Long after Gov. John Kasich leaves Ohio’s highest elected executive office, we hope a tradition he started in Steubenville in 2012 will continue: The taking of the State of the State Address on the road.

Kasich started this custom in 2012 at Steubenville High School. Last year he gave his State of the State Address from the restored Peoples Bank Theatre right here in Marietta.

This year he’s planning to deliver the message about his final proposed state budget in what most Ohioans consider a happy place: Sandusky, home of Cedar Point amusement park. The community is celebrating its bicentennial this year, making it a good time for some statewide attention.

With the permission of the General Assembly, the speech will take place April 4 at the restored Sandusky State Theater.

The idea is that it gives the leadership from the state capitol an opportunity to come to parts of the state they might not otherwise visit and to give residents of the areas that host the annual speech a chance to see, on their own turf, their state leaders.

Yes, it costs money to take the show on the road.

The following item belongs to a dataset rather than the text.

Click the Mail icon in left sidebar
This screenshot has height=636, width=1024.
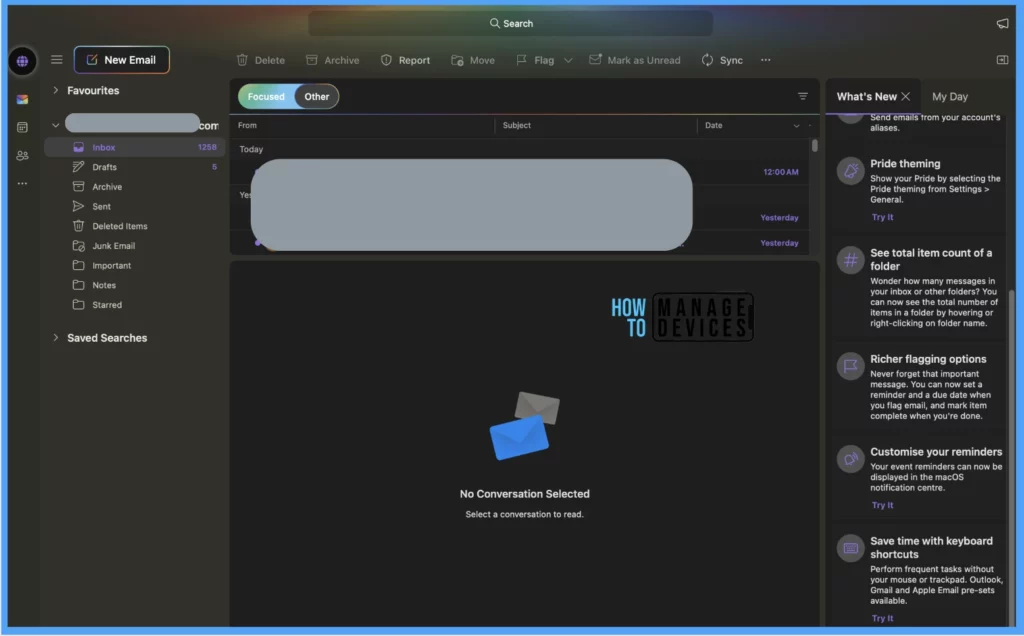(22, 99)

But we think it’s a concept that works for the state, and, in an era of instantaneous communications, doesn’t harm the governing process one bit. And, the cost of these sessions would not fulfill any major projects in the state budget.

It doesn’t detract from any critiques of the governor’s state budget proposal, which could cut income taxes, hurt vocational school funding and keep the Medicaid expansion intact.

It does, however, make for a chance to hear firsthand to the citizenry what the state’s leaders are thinking.